Scotland is riddled with the worst kind of arts class: the nauseating middle‑class types who speak in whisps and flourishes, who can quote MacDiarmid while sneering at you for liking football. They attend the festivals, swap bursaries, write reviews for each other. They don’t speak to or for the working class. They speak over us, about us, around us. And then they get Arts Council funding to do it again. It’s an ecosystem built on exclusion, disguised as opportunity. The result? The same voices echoing in the same chambers, while the real stories—the ones you hear in chip shops, building sites, and housing schemes—never get past the front door.

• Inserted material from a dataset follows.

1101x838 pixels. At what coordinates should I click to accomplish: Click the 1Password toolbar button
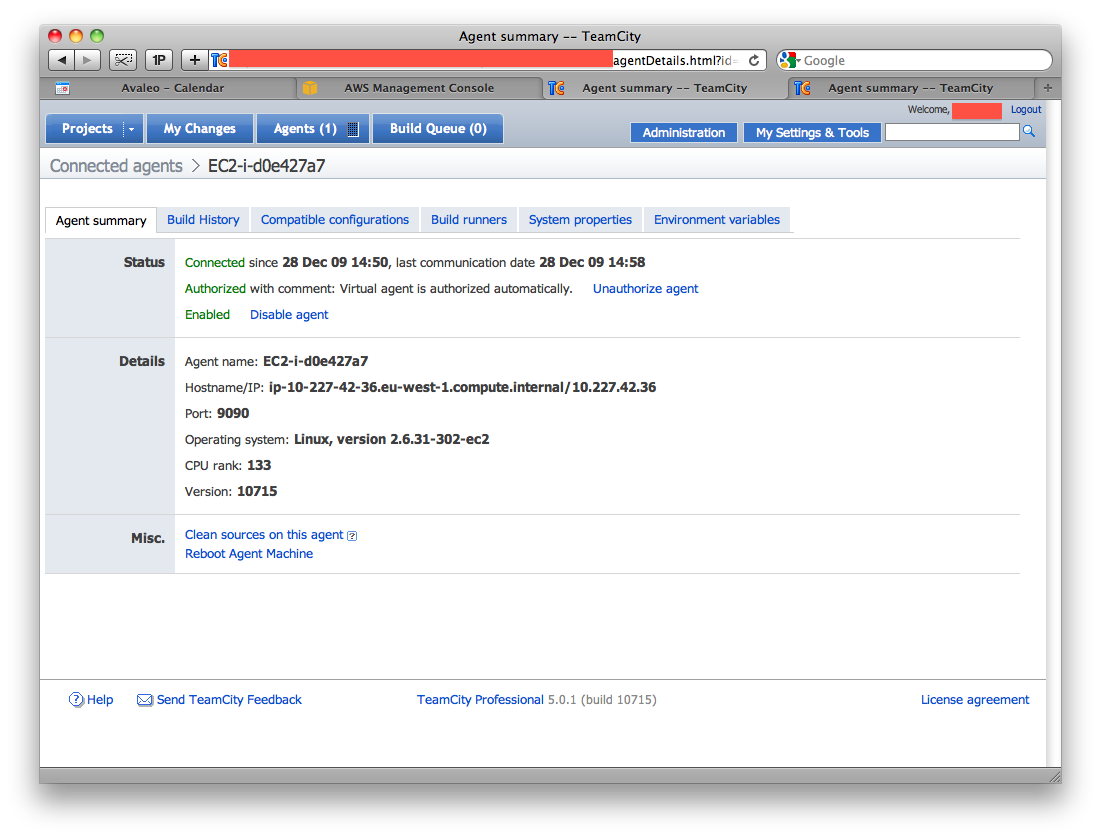coord(159,60)
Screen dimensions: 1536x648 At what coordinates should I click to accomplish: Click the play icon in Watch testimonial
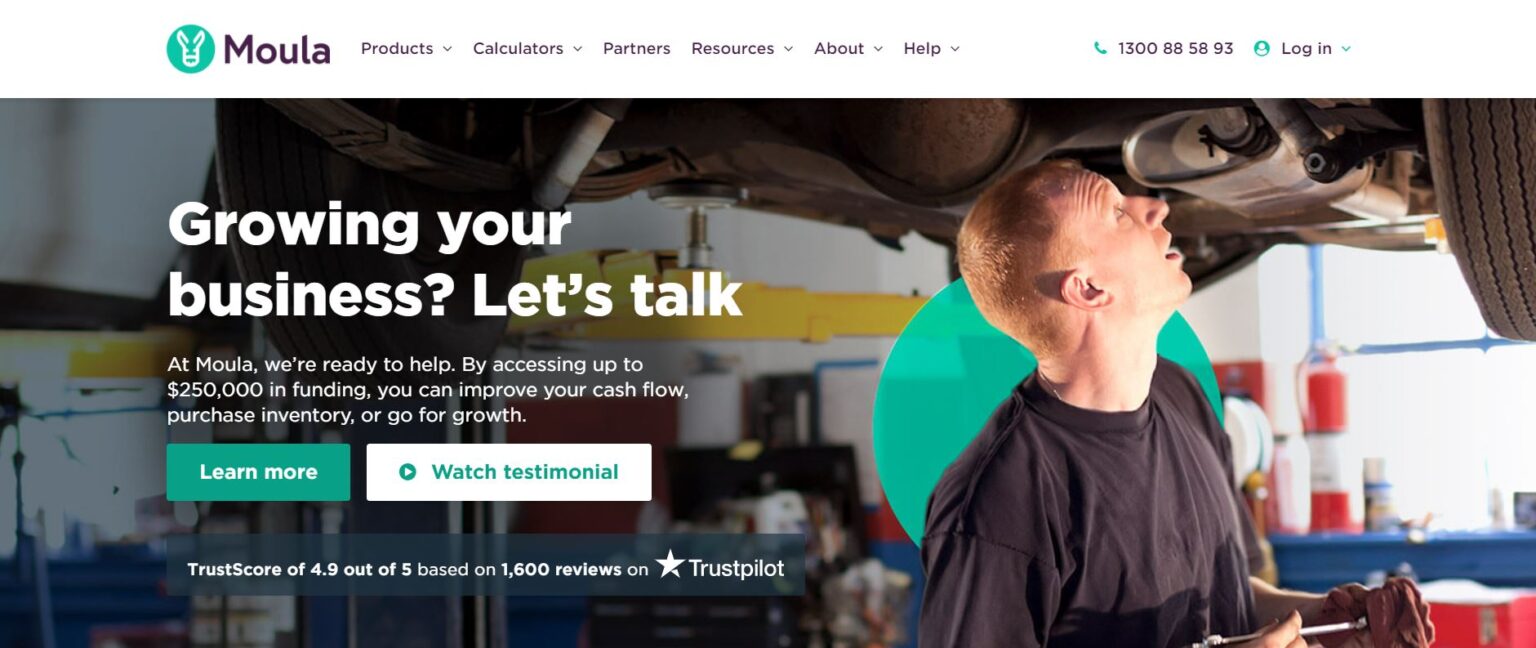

I’m not saying don’t better yourself. But this fantasy that class is a ladder you must climb? Dead. The truth is simpler and harder: we are who we are. We must remember where we came from. And we must know this: we are just as capable—more capable, I’d argue—of making cool shit. The only difference is time. We don’t have it, because we’re busy keeping the lights on, the hospitals open, the streets moving. But we can make the time. We must. The middle class have leisure and legacy; we have urgency and reality. And reality, when harnessed, is art in its rawest and most unfiltered form.
Look at Connolly, welding by day, comedy by night, turning Glasgow’s shipyards into global punchlines. Look at Oasis, swaggering out of Burnage, guitars like weapons, songs like scripture. They were on the brew, not a pot to piss in, but carrying a belief that they were fucking awesome—and that was enough. They weren’t exceptions because they lacked talent. They were exceptions because they bulldozed through gates locked against them. Imagine how many Connollys, how many Gallaghers, got turned away and silenced before the first gig. Imagine how many painters, filmmakers, poets have stayed invisible because they couldn’t afford London rent or unpaid internships. Their voices didn’t vanish—they were smothered before they could shout.
So yes—the arts are rigged. They are owned and operated by the middle and upper classes. But the answer isn’t to beg entry. It’s to create outside of it. To build our own presses, our own labels, our own stages. To build book clubs in pubs, gigs in warehouses, film nights in community halls. To write for our people, not for approval. Because art isn’t theirs to keep. It’s ours to take back. And when it’s reclaimed, it will be dirtier, louder, funnier, angrier—and far more real—than anything they could ever imagine. No longer a spectacle for middle-class voyeurs to point at from behind glass, but a living, breathing roar they cannot contain or control.